Available data =
----------
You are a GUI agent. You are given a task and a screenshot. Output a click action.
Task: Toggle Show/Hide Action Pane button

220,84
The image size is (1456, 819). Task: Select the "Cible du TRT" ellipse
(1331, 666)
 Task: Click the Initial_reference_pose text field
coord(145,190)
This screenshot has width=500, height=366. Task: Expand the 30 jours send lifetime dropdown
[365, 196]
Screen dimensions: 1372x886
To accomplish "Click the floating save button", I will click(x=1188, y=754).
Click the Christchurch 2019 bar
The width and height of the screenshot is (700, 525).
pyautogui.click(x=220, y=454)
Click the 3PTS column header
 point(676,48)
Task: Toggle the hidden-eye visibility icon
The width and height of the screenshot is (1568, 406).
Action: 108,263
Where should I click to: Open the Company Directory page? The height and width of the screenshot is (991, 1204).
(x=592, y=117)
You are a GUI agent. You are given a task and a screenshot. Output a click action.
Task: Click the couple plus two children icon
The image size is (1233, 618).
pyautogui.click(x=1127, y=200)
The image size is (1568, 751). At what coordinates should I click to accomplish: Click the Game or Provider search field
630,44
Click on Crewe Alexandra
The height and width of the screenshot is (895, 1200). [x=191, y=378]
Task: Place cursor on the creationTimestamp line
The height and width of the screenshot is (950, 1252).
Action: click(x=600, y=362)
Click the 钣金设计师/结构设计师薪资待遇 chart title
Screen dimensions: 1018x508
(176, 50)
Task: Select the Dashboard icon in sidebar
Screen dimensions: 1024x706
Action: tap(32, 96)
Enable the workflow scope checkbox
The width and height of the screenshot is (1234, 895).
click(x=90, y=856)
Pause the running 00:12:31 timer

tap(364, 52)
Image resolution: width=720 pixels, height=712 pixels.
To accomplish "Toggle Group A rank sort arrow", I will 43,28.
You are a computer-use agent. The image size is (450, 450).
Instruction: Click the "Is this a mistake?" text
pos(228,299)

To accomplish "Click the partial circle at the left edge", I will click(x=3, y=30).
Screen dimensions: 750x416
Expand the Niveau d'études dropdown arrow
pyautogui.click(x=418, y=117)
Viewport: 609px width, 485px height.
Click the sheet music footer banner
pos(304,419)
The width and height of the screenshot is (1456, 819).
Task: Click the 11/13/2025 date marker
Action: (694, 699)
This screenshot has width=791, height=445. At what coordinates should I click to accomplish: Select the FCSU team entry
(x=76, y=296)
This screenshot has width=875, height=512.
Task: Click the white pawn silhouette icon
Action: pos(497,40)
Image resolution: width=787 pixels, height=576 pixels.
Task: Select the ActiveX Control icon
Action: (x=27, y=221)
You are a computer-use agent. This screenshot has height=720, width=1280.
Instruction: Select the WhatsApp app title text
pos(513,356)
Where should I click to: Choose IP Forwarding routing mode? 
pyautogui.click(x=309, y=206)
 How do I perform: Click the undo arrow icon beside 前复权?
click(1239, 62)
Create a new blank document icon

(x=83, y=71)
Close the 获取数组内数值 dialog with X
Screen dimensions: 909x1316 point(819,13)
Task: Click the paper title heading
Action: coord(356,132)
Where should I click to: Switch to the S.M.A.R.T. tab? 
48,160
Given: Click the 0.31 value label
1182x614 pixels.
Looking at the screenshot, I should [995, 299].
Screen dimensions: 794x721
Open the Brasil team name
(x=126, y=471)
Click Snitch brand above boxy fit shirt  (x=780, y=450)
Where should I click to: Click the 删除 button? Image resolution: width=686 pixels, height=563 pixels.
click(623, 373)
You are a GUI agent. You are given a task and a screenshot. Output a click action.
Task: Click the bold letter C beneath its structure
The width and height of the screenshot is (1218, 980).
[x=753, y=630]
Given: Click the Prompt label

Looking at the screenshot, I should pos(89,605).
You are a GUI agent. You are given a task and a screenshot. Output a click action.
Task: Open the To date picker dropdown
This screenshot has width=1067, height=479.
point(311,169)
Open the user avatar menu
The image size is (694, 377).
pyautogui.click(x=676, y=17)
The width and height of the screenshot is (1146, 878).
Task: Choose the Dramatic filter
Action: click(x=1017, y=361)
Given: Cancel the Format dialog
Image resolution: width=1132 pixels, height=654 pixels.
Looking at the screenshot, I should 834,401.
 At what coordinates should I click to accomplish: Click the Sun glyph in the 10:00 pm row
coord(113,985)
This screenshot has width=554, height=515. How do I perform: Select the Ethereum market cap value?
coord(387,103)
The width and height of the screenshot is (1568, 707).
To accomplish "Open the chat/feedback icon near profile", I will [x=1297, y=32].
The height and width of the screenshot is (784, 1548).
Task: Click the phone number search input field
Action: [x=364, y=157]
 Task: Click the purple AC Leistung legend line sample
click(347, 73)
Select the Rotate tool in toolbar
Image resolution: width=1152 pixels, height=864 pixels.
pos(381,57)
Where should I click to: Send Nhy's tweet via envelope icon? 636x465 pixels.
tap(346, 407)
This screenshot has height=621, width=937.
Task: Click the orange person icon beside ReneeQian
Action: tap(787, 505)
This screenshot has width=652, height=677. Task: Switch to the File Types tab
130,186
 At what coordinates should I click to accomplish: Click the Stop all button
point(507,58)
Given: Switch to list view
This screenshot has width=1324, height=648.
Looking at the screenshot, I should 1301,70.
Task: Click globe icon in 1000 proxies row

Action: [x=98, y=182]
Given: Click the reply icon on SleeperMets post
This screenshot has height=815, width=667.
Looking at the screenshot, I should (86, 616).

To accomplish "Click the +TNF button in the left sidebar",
----------
Aim of the task = Reproduce the listing above in full, word for word.

Exercise solution =
You are a GUI agent. You are given a task and a screenshot. Output a click action.
Task: Toggle Show/Hide Action Pane button

220,84
The image size is (1456, 819). Task: Select the "Cible du TRT" ellipse
(1331, 666)
 Task: Click the Initial_reference_pose text field
coord(145,190)
This screenshot has width=500, height=366. Task: Expand the 30 jours send lifetime dropdown
[365, 196]
Screen dimensions: 1372x886
To accomplish "Click the floating save button", I will click(x=1188, y=754).
Click the Christchurch 2019 bar
The width and height of the screenshot is (700, 525).
pyautogui.click(x=220, y=454)
Click the 3PTS column header
 point(676,48)
Task: Toggle the hidden-eye visibility icon
The width and height of the screenshot is (1568, 406).
Action: 108,263
Where should I click to: Open the Company Directory page? The height and width of the screenshot is (991, 1204).
(x=592, y=117)
You are a GUI agent. You are given a task and a screenshot. Output a click action.
Task: Click the couple plus two children icon
The image size is (1233, 618).
pyautogui.click(x=1127, y=200)
The image size is (1568, 751). At what coordinates should I click to accomplish: Click the Game or Provider search field
630,44
Click on Crewe Alexandra
The height and width of the screenshot is (895, 1200). [x=191, y=378]
Task: Place cursor on the creationTimestamp line
The height and width of the screenshot is (950, 1252).
Action: click(x=600, y=362)
Click the 钣金设计师/结构设计师薪资待遇 chart title
Screen dimensions: 1018x508
(176, 50)
Task: Select the Dashboard icon in sidebar
Screen dimensions: 1024x706
Action: tap(32, 96)
Enable the workflow scope checkbox
The width and height of the screenshot is (1234, 895).
click(x=90, y=856)
Pause the running 00:12:31 timer

tap(364, 52)
Image resolution: width=720 pixels, height=712 pixels.
To accomplish "Toggle Group A rank sort arrow", I will 43,28.
You are a computer-use agent. The image size is (450, 450).
Instruction: Click the "Is this a mistake?" text
pos(228,299)

To accomplish "Click the partial circle at the left edge", I will click(x=3, y=30).
Screen dimensions: 750x416
Expand the Niveau d'études dropdown arrow
pyautogui.click(x=418, y=117)
Viewport: 609px width, 485px height.
Click the sheet music footer banner
pos(304,419)
The width and height of the screenshot is (1456, 819).
Task: Click the 11/13/2025 date marker
Action: (694, 699)
This screenshot has width=791, height=445. At what coordinates should I click to accomplish: Select the FCSU team entry
(x=76, y=296)
This screenshot has width=875, height=512.
Task: Click the white pawn silhouette icon
Action: pos(497,40)
Image resolution: width=787 pixels, height=576 pixels.
Task: Select the ActiveX Control icon
Action: (x=27, y=221)
You are a computer-use agent. This screenshot has height=720, width=1280.
Instruction: Select the WhatsApp app title text
pos(513,356)
Where should I click to: Choose IP Forwarding routing mode? 
pyautogui.click(x=309, y=206)
 How do I perform: Click the undo arrow icon beside 前复权?
click(1239, 62)
Create a new blank document icon

(x=83, y=71)
Close the 获取数组内数值 dialog with X
Screen dimensions: 909x1316 point(819,13)
Task: Click the paper title heading
Action: coord(356,132)
Where should I click to: Switch to the S.M.A.R.T. tab? 
48,160
Given: Click the 0.31 value label
1182x614 pixels.
Looking at the screenshot, I should [995, 299].
Screen dimensions: 794x721
Open the Brasil team name
(x=126, y=471)
Click Snitch brand above boxy fit shirt  (x=780, y=450)
Where should I click to: Click the 删除 button? Image resolution: width=686 pixels, height=563 pixels.
click(623, 373)
You are a GUI agent. You are given a task and a screenshot. Output a click action.
Task: Click the bold letter C beneath its structure
The width and height of the screenshot is (1218, 980).
[x=753, y=630]
Given: Click the Prompt label

Looking at the screenshot, I should pos(89,605).
You are a GUI agent. You are given a task and a screenshot. Output a click action.
Task: Open the To date picker dropdown
This screenshot has width=1067, height=479.
point(311,169)
Open the user avatar menu
The image size is (694, 377).
pyautogui.click(x=676, y=17)
The width and height of the screenshot is (1146, 878).
Task: Choose the Dramatic filter
Action: click(x=1017, y=361)
Given: Cancel the Format dialog
Image resolution: width=1132 pixels, height=654 pixels.
Looking at the screenshot, I should 834,401.
 At what coordinates should I click to accomplish: Click the Sun glyph in the 10:00 pm row
coord(113,985)
This screenshot has width=554, height=515. How do I perform: Select the Ethereum market cap value?
coord(387,103)
The width and height of the screenshot is (1568, 707).
To accomplish "Open the chat/feedback icon near profile", I will [x=1297, y=32].
The height and width of the screenshot is (784, 1548).
Task: Click the phone number search input field
Action: [x=364, y=157]
 Task: Click the purple AC Leistung legend line sample
click(347, 73)
Select the Rotate tool in toolbar
Image resolution: width=1152 pixels, height=864 pixels.
pos(381,57)
Where should I click to: Send Nhy's tweet via envelope icon? 636x465 pixels.
tap(346, 407)
This screenshot has height=621, width=937.
Task: Click the orange person icon beside ReneeQian
Action: tap(787, 505)
This screenshot has width=652, height=677. Task: Switch to the File Types tab
130,186
 At what coordinates should I click to accomplish: Click the Stop all button
point(507,58)
Given: Switch to list view
This screenshot has width=1324, height=648.
Looking at the screenshot, I should 1301,70.
Task: Click globe icon in 1000 proxies row

Action: [x=98, y=182]
Given: Click the reply icon on SleeperMets post
This screenshot has height=815, width=667.
Looking at the screenshot, I should (86, 616).

To accomplish "Click the +TNF button in the left sidebar",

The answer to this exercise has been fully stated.